February 10, 2020 10:11 pm | Updated 10:11 pm IST

A demonstration in Gaza City on Monday.

A demonstration in Gaza City on Monday.

One of the men was hospitalised with kidney failure and 11 broken ribs. Another was nearly unrecognisable to his wife when he was wheeled into a courtroom. A third was stitched up after being attacked by a security dog.

Then the three Palestinians were returned to their Israeli interrogators. They had been swept up in a sprawling manhunt launched after a roadside bomb killed a 17-year-old Israeli girl and wounded her father and brother as they hiked down to a spring last August in the occupied West Bank. The attack raised fears of a sophisticated militant cell that might strike again, and Israeli interrogators appear to have treated it as a ticking time-bomb scenario. Israeli and Palestinian rights groups say there is strong evidence that Israeli interrogators tortured several detainees in violation of Israeli and international law.

The allegations against Israel are the most serious to come to light in years, and the rights groups say they point to a loosening of constraints two decades after Israeli Supreme Court outlawed most forms of torture.

Lawyers and family members of the three main suspects say they were tortured to the point of being hospitalized. Several other Palestinians swept up by Israel’s Shin Bet internal security agency say they were threatened, beaten, forced into painful stress positions and denied sleep.

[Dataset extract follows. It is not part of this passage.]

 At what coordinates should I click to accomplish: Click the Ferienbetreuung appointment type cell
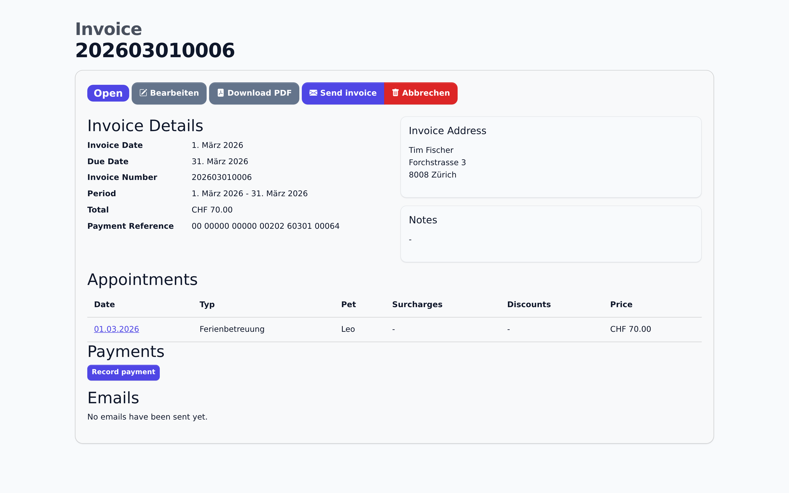pos(232,329)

A landmark 1999 Israeli Supreme Court ruling forbids such torture. But the law allows interrogators to defend the use of force when there is fear of an imminent attack.

Rights groups say interrogators routinely make use of the loophole, knowing they will face few consequences, if any.

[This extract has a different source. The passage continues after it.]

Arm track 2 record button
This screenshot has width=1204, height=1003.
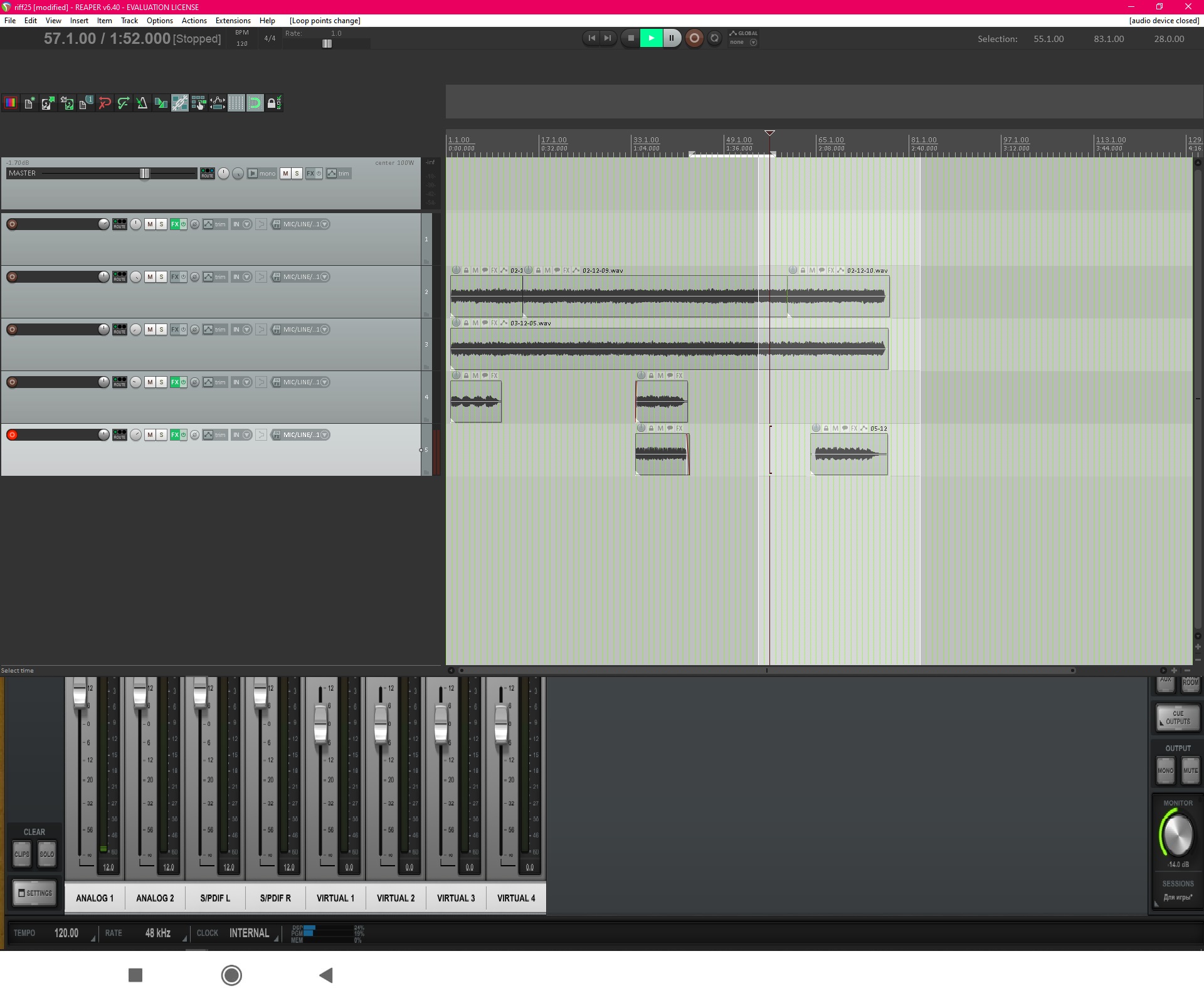12,277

The Public Committee Against Torture in Israel says more than 1,200 complaints against the Shin Bet have been filed since 2001, without a single case going to trial. Only one criminal investigation has been launched, over a 2017 case involving alleged rape, and it is still open.

The allegations come at a sensitive time following the release of President Donald Trump’s Mideast initiative, which heavily favors Israel and would allow it to annex large parts of the West Bank. The Palestinians have rejected the plan, and sporadic clashes have erupted across the West Bank in recent days.

The Western-backed Palestinian Authority, which has also been accused of torturing prisoners, has responded to the plan by threatening to end its longtime security coordination with Israel, which many Palestinians view as an extension of the occupation. The latest torture allegations could add to the mounting pressure on President Mahmoud Abbas to follow through on those threats.